Given data:

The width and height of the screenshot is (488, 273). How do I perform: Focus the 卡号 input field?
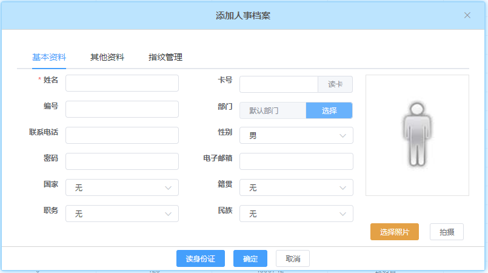click(x=279, y=84)
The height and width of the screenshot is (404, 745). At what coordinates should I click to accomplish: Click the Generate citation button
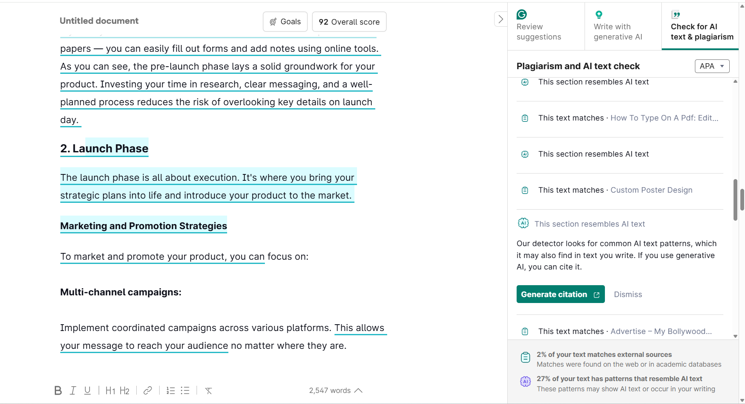click(560, 295)
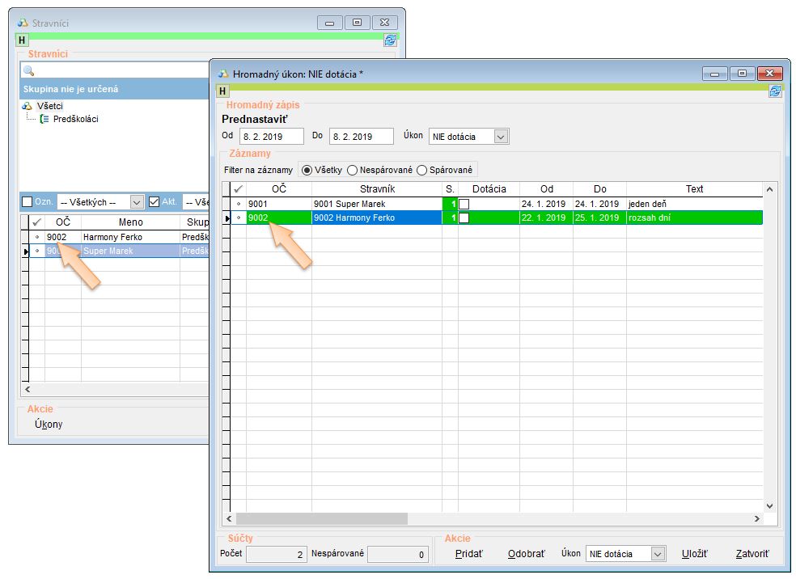Click the magnifier search icon in Stravníci

[28, 71]
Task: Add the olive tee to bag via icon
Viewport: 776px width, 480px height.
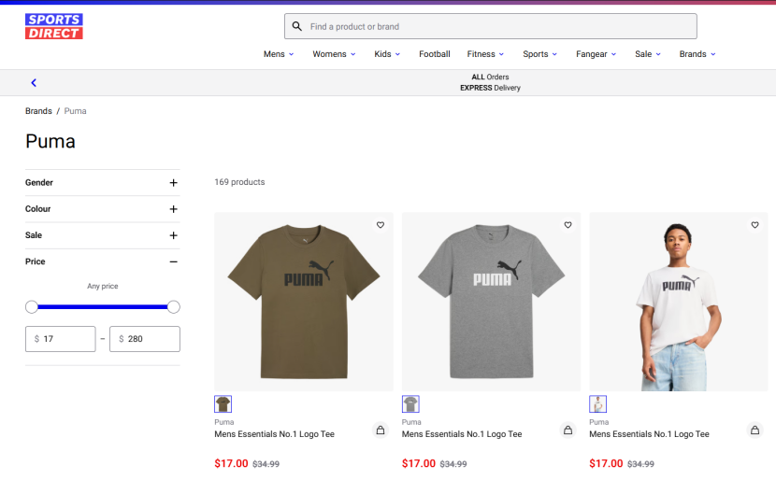Action: 380,431
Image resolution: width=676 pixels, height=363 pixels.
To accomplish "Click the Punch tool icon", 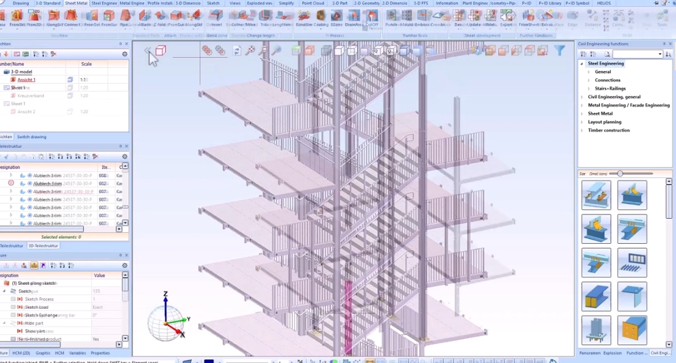I will pyautogui.click(x=392, y=17).
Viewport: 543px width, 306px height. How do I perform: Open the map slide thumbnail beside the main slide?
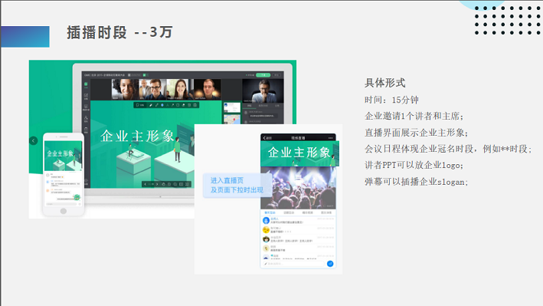point(232,119)
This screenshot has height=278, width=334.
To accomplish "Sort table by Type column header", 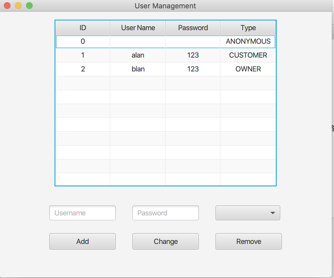I will coord(248,28).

Your task: Would you reproduce the lines above, from the very first through the line containing "Image resolution: width=676", exactly and without the pictures?

Output for this task:
The width and height of the screenshot is (488, 273). How do I perform: Focus the 卡号 input field?
click(x=279, y=84)
The height and width of the screenshot is (404, 745). At what coordinates should I click to accomplish: Click the Generate citation button
click(560, 295)
Click the magnifier search icon in Stravníci

[28, 71]
Task: Add the olive tee to bag via icon
Viewport: 776px width, 480px height.
Action: 380,431
Image resolution: width=676 pixels, height=363 pixels.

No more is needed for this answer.